WASHINGTON, D.C., December 8, 2009 – Lower courts failed to adequately consider the mountains of evidence that prove biotech alfalfa is safe, and thus those courts abandoned a well-established legal principle when they banned the planting of the crop. That is just one of the points supporting a request for the United States Supreme Court to review a case related to biotech alfalfa, according to a brief filed by several groups. The American Farm Bureau Federation, the National Corn Growers Association, the Biotechnology Industry Organization and the American Seed Trade Association have submitted a joint friend-of-the-court brief to the Supreme Court in support of a petition seeking review of the “alfalfa” case, “Monsanto v. Geertson Seed.”
According to the brief, if left to stand, the lower court ruling “could begin a wave of anti-biotechnology injunctions.” Such a wave would generate uncertainty in the agricultural biotechnology industry, throughout American agriculture and in the global food market, according to the brief.
The lower court’s injunction against biotech alfalfa was made without the court conducting a thorough review of evidence and absent a finding of irreparable harm, according to the brief. It was also made despite the fact that agricultural biotechnology already is adopted widely in the U.S. for a number of key crops, ranging from corn and cotton to papaya, sugar beets and soybeans.

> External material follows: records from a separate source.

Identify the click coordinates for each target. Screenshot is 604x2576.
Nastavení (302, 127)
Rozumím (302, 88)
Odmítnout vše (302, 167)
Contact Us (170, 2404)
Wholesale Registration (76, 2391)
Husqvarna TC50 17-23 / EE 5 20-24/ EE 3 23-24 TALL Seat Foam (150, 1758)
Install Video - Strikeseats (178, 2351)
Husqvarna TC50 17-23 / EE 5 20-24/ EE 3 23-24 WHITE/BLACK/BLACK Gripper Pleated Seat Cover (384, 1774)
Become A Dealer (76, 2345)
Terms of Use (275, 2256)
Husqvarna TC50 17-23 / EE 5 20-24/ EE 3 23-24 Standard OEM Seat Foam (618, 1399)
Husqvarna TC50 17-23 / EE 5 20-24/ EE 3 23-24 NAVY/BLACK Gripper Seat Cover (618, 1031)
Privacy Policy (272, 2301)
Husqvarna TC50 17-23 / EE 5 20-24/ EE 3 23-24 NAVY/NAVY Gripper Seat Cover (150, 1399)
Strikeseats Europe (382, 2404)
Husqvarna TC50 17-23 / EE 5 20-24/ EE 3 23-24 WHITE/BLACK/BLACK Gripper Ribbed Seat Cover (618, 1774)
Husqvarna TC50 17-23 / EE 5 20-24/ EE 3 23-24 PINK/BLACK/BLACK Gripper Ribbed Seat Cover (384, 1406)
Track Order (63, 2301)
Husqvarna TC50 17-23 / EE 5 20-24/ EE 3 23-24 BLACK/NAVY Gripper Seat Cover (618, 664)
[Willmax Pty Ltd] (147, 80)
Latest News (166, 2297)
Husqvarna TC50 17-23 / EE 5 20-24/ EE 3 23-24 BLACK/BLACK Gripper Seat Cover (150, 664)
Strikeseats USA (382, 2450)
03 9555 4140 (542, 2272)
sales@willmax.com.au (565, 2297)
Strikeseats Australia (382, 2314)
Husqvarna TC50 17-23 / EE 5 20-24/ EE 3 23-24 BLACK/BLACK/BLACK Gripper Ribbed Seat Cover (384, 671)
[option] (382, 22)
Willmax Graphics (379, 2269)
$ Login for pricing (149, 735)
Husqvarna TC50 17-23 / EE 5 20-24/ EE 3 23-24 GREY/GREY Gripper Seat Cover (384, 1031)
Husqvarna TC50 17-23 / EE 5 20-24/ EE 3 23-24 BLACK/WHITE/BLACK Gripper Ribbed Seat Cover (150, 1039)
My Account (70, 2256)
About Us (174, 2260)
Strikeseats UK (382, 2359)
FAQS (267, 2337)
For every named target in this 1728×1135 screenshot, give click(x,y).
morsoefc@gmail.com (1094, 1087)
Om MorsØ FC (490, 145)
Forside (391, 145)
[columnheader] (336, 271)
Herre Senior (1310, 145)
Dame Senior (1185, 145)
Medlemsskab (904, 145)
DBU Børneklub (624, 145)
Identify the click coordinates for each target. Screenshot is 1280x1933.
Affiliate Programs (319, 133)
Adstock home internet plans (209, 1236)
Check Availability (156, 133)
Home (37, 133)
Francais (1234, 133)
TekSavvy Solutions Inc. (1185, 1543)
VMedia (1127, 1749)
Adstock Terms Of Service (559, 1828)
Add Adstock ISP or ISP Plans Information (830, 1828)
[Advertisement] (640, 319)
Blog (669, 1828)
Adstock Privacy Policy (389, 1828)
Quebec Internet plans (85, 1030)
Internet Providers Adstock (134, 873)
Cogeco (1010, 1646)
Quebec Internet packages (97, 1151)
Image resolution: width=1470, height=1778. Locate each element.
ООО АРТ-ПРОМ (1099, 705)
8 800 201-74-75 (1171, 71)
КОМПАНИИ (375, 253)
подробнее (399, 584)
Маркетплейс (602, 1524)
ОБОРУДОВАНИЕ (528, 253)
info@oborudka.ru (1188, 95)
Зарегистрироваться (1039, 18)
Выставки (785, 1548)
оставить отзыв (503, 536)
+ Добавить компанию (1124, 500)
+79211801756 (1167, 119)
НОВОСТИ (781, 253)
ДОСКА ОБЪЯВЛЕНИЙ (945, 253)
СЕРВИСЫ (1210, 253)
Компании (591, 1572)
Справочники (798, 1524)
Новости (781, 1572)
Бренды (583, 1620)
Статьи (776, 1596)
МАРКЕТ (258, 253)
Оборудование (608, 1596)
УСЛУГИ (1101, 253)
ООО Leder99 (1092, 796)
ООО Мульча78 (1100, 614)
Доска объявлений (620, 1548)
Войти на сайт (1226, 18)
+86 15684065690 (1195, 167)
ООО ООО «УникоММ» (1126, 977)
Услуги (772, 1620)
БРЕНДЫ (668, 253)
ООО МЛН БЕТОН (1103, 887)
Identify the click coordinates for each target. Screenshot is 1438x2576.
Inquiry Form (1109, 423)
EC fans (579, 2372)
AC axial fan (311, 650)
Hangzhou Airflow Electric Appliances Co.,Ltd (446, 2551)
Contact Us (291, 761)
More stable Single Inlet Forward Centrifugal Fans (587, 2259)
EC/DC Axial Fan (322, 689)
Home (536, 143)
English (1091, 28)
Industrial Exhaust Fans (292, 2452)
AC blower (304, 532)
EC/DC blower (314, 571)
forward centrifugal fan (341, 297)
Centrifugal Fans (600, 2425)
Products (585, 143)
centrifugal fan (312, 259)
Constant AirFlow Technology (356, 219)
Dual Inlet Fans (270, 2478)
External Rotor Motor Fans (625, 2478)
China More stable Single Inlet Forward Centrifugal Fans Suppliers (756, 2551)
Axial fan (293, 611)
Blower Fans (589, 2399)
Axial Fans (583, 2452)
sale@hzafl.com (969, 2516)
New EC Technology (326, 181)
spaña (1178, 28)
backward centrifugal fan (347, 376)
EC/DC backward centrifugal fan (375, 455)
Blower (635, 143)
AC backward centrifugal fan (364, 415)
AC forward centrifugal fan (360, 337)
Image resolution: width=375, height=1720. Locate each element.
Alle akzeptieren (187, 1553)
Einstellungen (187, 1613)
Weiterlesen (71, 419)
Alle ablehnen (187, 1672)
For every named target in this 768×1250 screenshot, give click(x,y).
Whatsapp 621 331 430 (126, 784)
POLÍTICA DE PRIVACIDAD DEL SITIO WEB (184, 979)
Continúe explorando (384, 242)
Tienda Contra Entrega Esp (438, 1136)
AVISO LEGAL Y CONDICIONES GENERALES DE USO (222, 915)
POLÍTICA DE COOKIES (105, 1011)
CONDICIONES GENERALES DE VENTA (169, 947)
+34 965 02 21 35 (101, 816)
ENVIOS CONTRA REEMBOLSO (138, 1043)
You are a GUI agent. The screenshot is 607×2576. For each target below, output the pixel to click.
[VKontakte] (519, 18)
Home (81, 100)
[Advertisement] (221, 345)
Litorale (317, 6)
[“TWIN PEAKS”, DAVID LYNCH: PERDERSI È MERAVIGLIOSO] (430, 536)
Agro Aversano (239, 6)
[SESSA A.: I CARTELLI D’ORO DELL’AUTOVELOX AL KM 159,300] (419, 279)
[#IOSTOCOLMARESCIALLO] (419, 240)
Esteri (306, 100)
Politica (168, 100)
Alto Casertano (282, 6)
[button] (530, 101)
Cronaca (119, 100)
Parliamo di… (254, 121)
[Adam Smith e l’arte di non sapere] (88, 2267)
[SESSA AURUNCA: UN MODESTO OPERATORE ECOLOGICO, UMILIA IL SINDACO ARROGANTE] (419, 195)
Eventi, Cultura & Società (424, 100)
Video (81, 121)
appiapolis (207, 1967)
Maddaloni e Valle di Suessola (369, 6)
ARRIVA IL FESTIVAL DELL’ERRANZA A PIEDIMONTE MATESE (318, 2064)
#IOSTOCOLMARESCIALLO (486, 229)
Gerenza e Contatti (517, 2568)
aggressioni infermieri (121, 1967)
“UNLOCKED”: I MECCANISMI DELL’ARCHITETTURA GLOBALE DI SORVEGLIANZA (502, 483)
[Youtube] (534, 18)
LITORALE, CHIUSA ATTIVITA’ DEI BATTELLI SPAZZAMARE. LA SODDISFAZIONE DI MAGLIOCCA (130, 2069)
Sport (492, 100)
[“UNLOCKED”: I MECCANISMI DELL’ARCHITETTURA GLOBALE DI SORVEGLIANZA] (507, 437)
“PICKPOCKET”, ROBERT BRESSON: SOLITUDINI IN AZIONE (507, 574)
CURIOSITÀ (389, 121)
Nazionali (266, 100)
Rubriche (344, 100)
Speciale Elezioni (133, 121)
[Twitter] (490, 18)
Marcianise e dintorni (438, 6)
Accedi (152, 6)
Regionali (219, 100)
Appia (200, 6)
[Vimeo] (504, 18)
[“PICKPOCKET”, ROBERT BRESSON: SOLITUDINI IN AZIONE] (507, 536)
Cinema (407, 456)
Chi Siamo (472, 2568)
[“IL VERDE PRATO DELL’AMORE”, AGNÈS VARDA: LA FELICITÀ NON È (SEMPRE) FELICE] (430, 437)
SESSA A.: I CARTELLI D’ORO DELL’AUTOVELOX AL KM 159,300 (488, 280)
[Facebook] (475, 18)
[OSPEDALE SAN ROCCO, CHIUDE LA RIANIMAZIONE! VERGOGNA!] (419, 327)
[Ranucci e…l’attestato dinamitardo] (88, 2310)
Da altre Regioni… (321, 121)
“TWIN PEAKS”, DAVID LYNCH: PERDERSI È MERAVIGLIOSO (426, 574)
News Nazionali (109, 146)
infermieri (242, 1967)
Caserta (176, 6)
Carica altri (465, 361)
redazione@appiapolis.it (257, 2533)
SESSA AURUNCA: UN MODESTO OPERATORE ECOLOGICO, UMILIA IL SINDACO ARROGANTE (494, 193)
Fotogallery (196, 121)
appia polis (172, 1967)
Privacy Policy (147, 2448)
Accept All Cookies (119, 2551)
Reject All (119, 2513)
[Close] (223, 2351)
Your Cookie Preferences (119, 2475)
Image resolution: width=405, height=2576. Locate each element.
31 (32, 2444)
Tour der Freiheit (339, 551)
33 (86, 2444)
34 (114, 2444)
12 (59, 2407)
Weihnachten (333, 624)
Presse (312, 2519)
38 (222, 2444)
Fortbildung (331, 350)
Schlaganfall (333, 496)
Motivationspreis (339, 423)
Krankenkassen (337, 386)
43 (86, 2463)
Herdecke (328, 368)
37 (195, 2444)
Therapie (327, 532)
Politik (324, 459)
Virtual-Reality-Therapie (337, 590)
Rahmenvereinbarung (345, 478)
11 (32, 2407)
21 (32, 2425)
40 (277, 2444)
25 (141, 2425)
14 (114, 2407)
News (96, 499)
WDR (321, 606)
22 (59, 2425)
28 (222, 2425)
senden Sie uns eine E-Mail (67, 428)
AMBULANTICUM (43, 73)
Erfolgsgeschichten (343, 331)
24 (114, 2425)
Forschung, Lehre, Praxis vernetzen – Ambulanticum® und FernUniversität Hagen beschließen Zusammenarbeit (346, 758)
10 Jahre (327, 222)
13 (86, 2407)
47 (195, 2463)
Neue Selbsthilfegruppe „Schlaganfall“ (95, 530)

“The lower courts abandoned the well-established principle that evidence of likely irreparable harm is a prerequisite to issuance of an injunction,” the brief stated. “The district court ruling in this case, instead of fashioning an injunction based on the evidence before it, declined to conduct an evidentiary hearing and applied a legal standard that effectively presumed the existence of irreparable harm.”
If the courts do not respect those established legal standards, the ability to bring future innovations, especially biotech crops, to the marketplace is in real jeopardy, according to the brief.